Biomedical knowledge graphs (KGs) treat disease associations as static facts, but temporal information is crucial for clinical reasoning, e.g., a symptom diagnostic of one disease at age 3 may imply a different disease at age 13. Existing KGs such as PrimeKG, Hetionet, and iKraph do not encode when a finding becomes clinically relevant over the course of a disease. This limits their usefulness for longitudinal clinical reasoning and retrieval augmentation. We introduce ChronoMedKG, a temporal biomedical knowledge graph that contains 460,497 evidence-linked triples (filtered from 13M raw extractions) covering 13,431 diseases. Each association is tied to temporal components like onset window or progression stage, which are backed by PMID-traceable evidence and a multi-signal credibility score. The graph is constructed through a disease-autonomous multi-agent pipeline in which multiple frontier LLMs independently extract knowledge from PubMed and PMC literature. Only those relations are kept that are supported by multi-model consensus, survive credibility filtering, as well as ontology alignment. ChronoMedKG scored 92.7% agreement against Orphadata and adds temporal grounding for 6,250 diseases absent from HPOA, Orphadata, and Phenopackets, including 1,657 Orphanet-coded rare diseases. We further introduce ChronoTQA, a benchmark of 3,341 questions across eight task types (six temporal plus two static controls), with a 12-question supplementary probe. Frontier LLMs lose roughly 30 points moving from static to temporal questions; ChronoMedKG retrieval rescues 47-65% of their long-tail failures, against 17-29% for HPOA-RAG. As such, ChronoMedKG provides a crucial temporal axis for retrieval-augmented clinical systems that was previously absent.

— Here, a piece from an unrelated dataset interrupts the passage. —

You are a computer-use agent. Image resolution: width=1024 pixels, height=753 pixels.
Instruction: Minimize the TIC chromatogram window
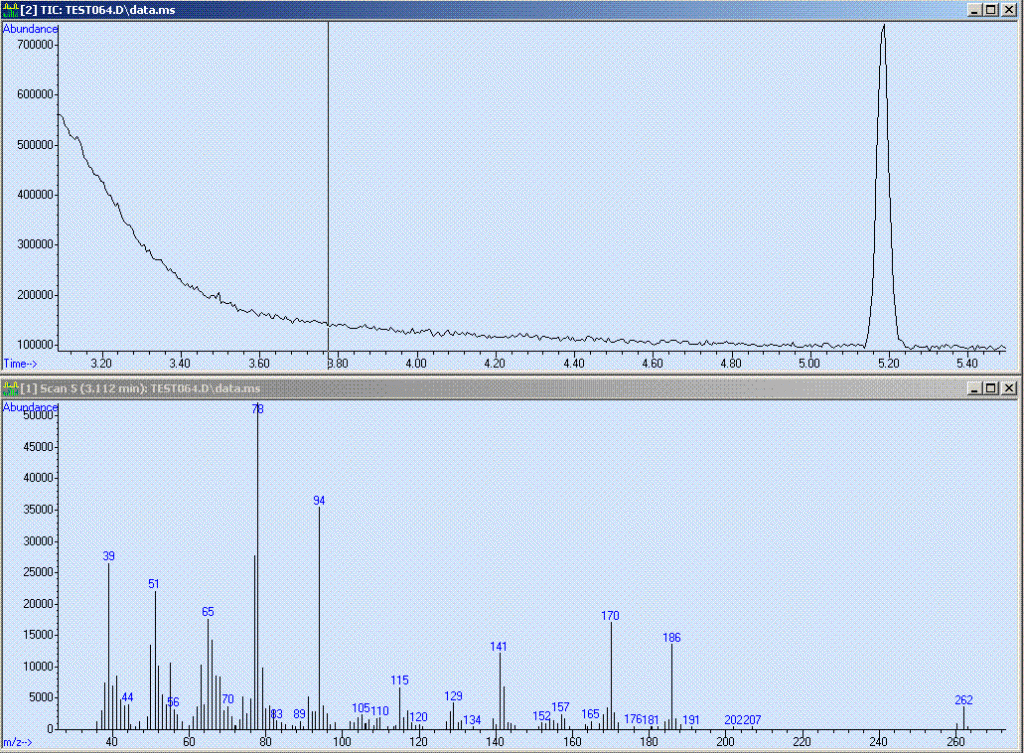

翻译：生物医学知识图谱将疾病关联视为静态事实，但时间信息对临床推理至关重要，例如，3岁时某种症状可诊断的疾病，到13岁时可能意味着另一种疾病。现有知识图谱（如PrimeKG、Hetionet和iKraph）未能编码发现结果在疾病进程中何时具有临床相关性，这限制了它们在纵向临床推理和检索增强中的效用。我们提出ChronoMedKG——一个包含460,497个具有证据链接的三元组（从1300万个原始提取结果中筛选）的时间约束生物医学知识图谱，涵盖13,431种疾病。每个关联都绑定时间组件（如发病窗口或进展阶段），这些组件具有PubMed ID可溯源证据和多方信号可信度评分。该图谱通过疾病自主多智能体流程构建，多个前沿大语言模型独立地从PubMed和PMC文献中提取知识，仅保留那些获得多模型共识、通过可信度筛选及本体对齐的关系。ChronoMedKG与Orphadata的一致性达到92.7%，并为HPOA、Orphadata和Phenopackets中缺失的6,250种疾病（包括1,657种Orphanet编码的罕见病）添加了时间约束。我们进一步提出ChronoTQA基准，包含3,341个问题，涵盖八种任务类型（六种时间任务加两种静态对照），并设有12个补充测试题。前沿大语言模型在处理时间问题时性能下降约30分；ChronoMedKG检索可挽救其47-65%的长尾失败，而HPOA-RAG仅挽救17-29%。因此，ChronoMedKG为先前缺失时间维度的检索增强临床系统提供了关键的时间轴。